In Laurene Vaughan’s Walking the Line: Affectively Understanding and Communicating the Complexity of Place, the act of walking is reframed as a mapping method, not through data points or grids, but through embodied sensorial experience, as a performative and creative act that maps the lived experience of a place. Vaughan’s analysis of artist Richard Long positions his walks not as journeys from one location to another, but as performances that transform movement into meaning. Richard Long’s practice, where the walk itself becomes the artwork, is not about conquering the land, but about responding to it, “treading lightly” while making sense of distance, terrain, and time. This idea that the body can inscribe knowledge onto a landscape softly, and non-invasively resonated with me because it suggests that we don’t have to claim land to understand it. We can simply move through it, attentively, and that alone can generate insight.
This same sensitivity is deeply present in Rivers and Tides, the documentary about Andy Goldsworthy. Watching him construct sculptures out of sticks, leaves, or ice, only for them to be swept away or decay, reminded me of Vaughan’s notion that artistic engagement in that place is not about permanence but presence. Both Goldsworthy and Long seem to accept that time, weather, and terrain are not obstacles; they are collaborators. Both artists share an assumption that knowledge of place comes through touch, rhythm, and time spent “being with” the land rather than viewing it from above. Goldsworthy seems less concerned with the final image than with the process: the rhythm of the tide, the crack of melting ice, the wind displacing his materials. Like Long’s annotated maps or lines traced across vast distances, Goldsworthy’s temporary installations become records of human interaction with the ever-changing world. In both cases, there’s a profound humility, a willingness to be changed by the environment instead of trying to change it.

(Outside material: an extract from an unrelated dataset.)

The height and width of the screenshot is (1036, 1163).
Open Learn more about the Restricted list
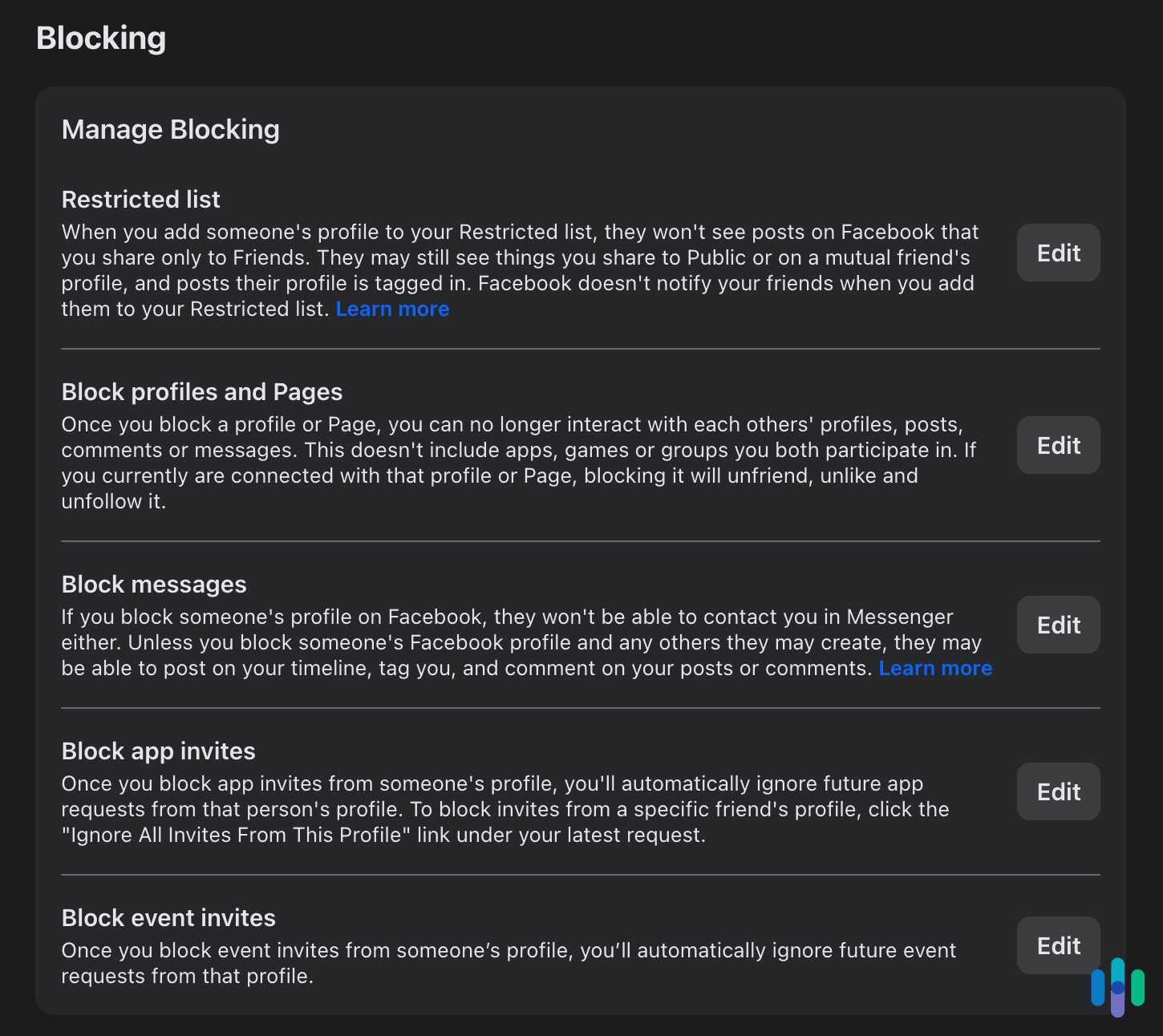tap(392, 309)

Both the article and the film helped me rethink how we define place. It’s not just about location but also the relationship, the dynamic exchange between body, time, and terrain. While maps traditionally flatten and fix a place in time, Long and Goldsworthy offer alternative “maps” that reflect temporality, vulnerability, and even failure. Their work shows that to truly engage with nature, one must be receptive, not only observant. For me, this opens up a powerful idea, maybe knowing a place is less about measuring it and more about being moved by it. Their practices don’t just depict landscapes, they are conversing with them, messy and deeply felt.